1940s: Dawn of The Atomic Age
The atomic bombings of Hiroshima and Nagasaki ushered in the "atomic age", and the bleak pictures of the bombed-out cities released shortly after the end of World War II became symbols of the power of the new weapons.
On August 29, 1949, the Soviet Union tested its first atomic bomb, code named "Joe 1". Its design imitates the American plutonium bomb that was dropped on Nagasaki, Japan in 1945.
Read more about this topic: World War III In Popular Culture
Famous quotes containing the words atomic age, dawn, atomic and/or age:
“When man entered the atomic age, he opened a door into a new world. What we eventually find in that new world, nobody can predict.”
—Ted Sherdeman. Gordon Douglas. Dr. Medford (Edmund Gwenn)

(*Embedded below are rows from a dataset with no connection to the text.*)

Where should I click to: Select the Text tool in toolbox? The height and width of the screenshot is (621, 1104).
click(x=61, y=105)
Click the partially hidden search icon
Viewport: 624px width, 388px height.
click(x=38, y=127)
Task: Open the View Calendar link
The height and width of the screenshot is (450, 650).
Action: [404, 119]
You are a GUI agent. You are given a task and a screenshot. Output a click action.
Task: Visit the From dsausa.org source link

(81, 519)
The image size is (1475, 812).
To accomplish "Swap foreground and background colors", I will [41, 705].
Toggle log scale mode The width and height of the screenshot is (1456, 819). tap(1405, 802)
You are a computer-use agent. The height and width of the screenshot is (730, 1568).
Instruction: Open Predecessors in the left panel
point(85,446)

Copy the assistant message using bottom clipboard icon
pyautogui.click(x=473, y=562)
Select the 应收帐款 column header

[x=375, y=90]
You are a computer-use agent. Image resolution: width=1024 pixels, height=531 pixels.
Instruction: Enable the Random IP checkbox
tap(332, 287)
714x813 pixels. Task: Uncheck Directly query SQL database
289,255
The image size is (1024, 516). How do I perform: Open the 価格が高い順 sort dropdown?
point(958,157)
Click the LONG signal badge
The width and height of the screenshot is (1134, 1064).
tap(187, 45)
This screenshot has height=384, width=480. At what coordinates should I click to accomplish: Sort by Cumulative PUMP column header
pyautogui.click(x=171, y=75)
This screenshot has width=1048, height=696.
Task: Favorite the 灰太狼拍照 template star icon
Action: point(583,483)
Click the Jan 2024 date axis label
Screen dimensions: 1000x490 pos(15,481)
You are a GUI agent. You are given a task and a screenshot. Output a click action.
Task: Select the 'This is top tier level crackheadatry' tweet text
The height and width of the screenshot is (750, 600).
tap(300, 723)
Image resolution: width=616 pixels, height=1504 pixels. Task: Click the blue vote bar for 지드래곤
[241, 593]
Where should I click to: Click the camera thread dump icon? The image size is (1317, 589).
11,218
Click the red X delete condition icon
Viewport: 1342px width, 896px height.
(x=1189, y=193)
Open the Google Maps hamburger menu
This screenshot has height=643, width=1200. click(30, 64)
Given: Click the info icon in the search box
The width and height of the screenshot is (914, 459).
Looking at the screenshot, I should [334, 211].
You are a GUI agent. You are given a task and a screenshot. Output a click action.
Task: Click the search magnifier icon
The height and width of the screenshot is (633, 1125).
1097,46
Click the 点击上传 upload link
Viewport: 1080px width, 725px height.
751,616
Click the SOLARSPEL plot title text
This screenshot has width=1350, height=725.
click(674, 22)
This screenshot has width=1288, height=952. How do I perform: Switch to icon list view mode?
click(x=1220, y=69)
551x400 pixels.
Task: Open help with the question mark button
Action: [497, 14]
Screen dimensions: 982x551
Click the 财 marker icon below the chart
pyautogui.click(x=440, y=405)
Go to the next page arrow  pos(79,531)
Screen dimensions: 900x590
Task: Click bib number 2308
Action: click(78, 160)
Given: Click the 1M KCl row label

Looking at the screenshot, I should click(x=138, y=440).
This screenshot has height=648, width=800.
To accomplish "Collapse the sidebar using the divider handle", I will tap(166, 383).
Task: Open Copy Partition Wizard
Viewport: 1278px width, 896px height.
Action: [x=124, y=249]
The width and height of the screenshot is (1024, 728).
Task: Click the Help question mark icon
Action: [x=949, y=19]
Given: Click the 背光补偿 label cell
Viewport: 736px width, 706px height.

“From the depth of the dreamydecline of the dawn through a notable
nimbus of nebulous noonshine,”
—A.C. (Algernon Charles)
“It is now time to stop and to ask ourselves the question which my last commanding officer, Admiral Hyman Rickover, asked me and every other young naval officer who serves or has served in an atomic submarine. For our Nation M for all of us M that question is, Why not the best?”
—Jimmy Carter (James Earl Carter, Jr.)
“The spirit of the place is a strange thing. Our mechanical age tries to override it. But it does not succeed. In the end the strange, sinister spirit of the place, so diverse and adverse in differing places, will smash our mechanical oneness into smithereens.”